*** MATERIAL SHOWN ***

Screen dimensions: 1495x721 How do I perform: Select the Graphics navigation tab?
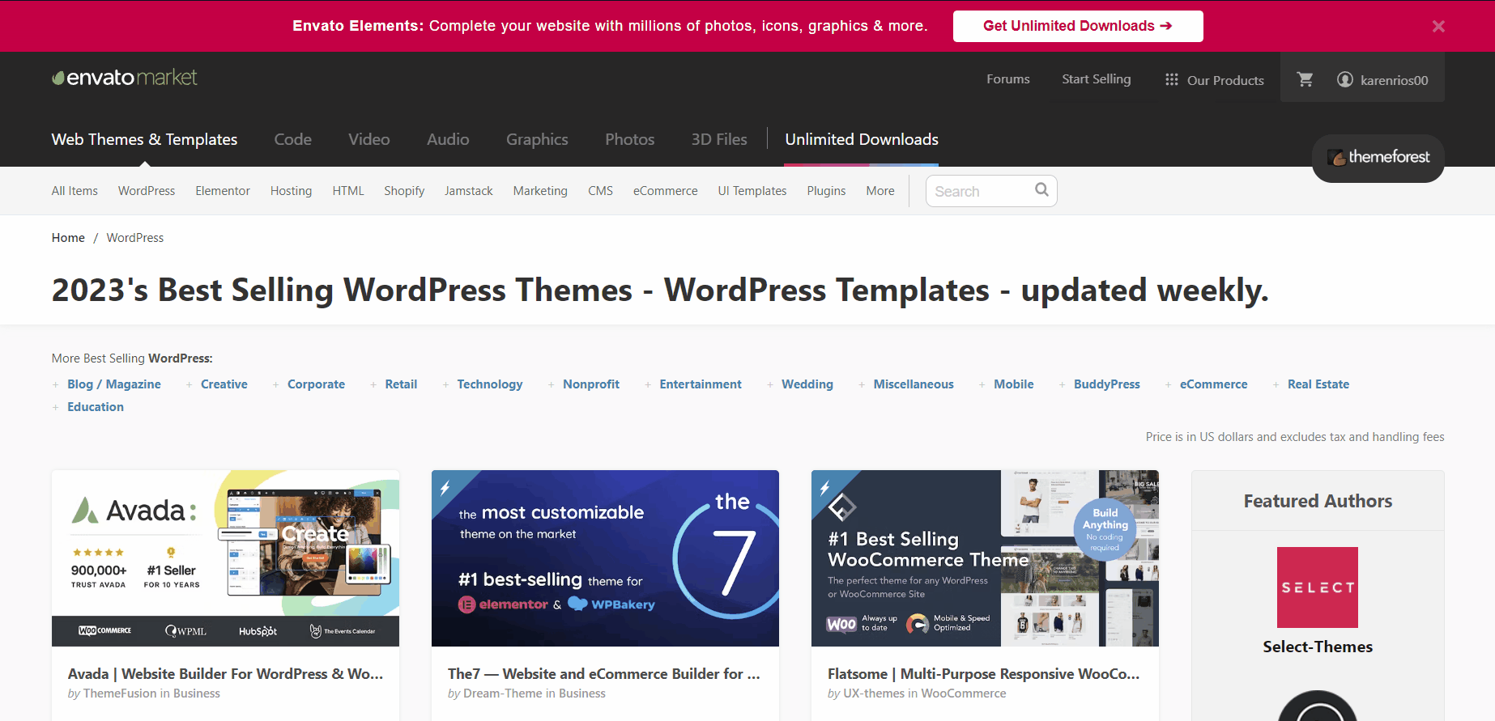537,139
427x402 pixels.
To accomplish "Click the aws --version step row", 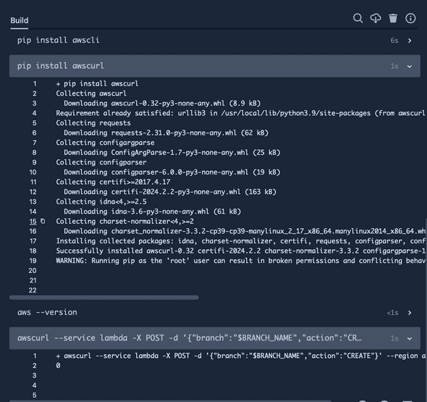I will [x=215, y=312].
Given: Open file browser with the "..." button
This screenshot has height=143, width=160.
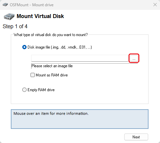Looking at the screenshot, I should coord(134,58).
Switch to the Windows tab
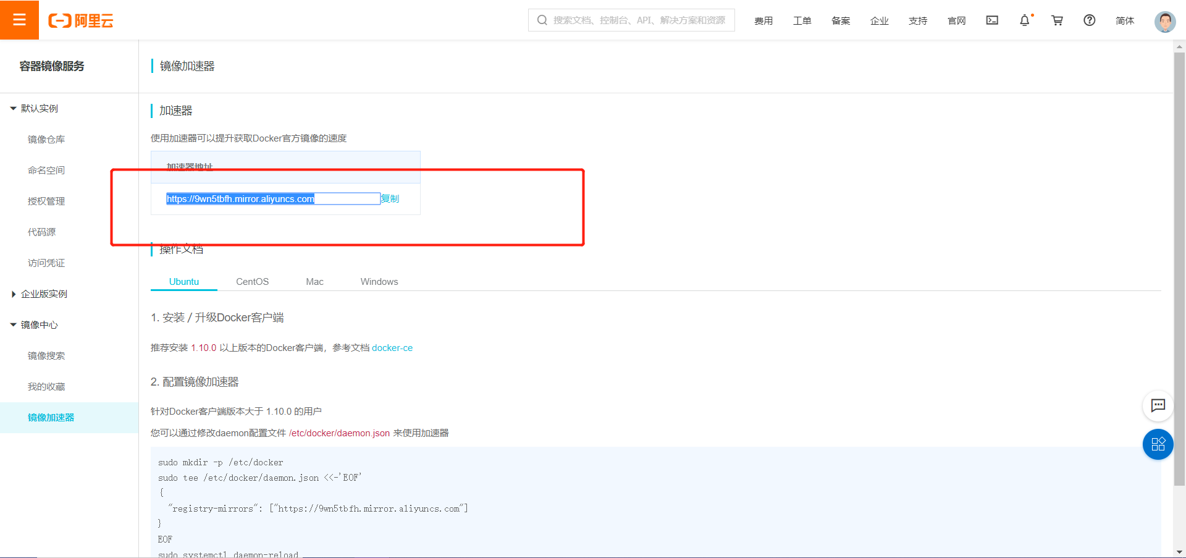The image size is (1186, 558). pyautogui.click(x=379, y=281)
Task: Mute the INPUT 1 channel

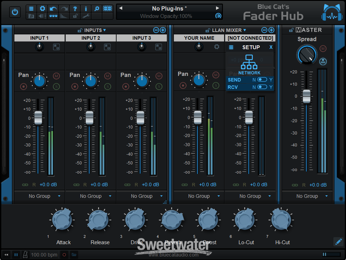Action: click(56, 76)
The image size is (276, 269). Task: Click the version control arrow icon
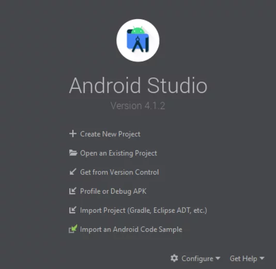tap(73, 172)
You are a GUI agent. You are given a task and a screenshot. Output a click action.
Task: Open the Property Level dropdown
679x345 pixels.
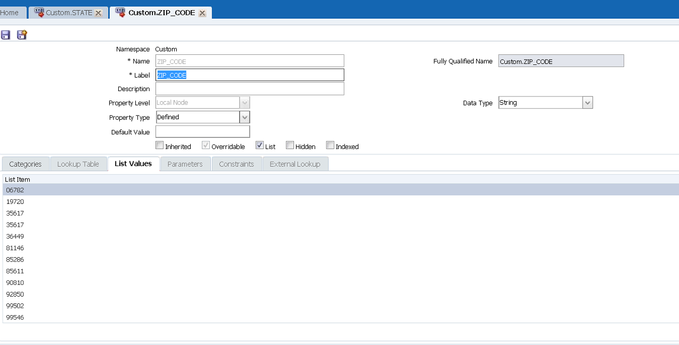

***

→ **EXERCISE TASK**:
Please rewrite the entries as a numbered list, starting at the line that contains "You are a GUI" and ending at the end of the entries, with blank lines omitted and pictures left out.

→ **SOLUTION TO THIS EXERCISE**:
1. You are a GUI agent. You are given a task and a screenshot. Output a click action.
2. Task: Open the Property Level dropdown
3. 679x345 pixels.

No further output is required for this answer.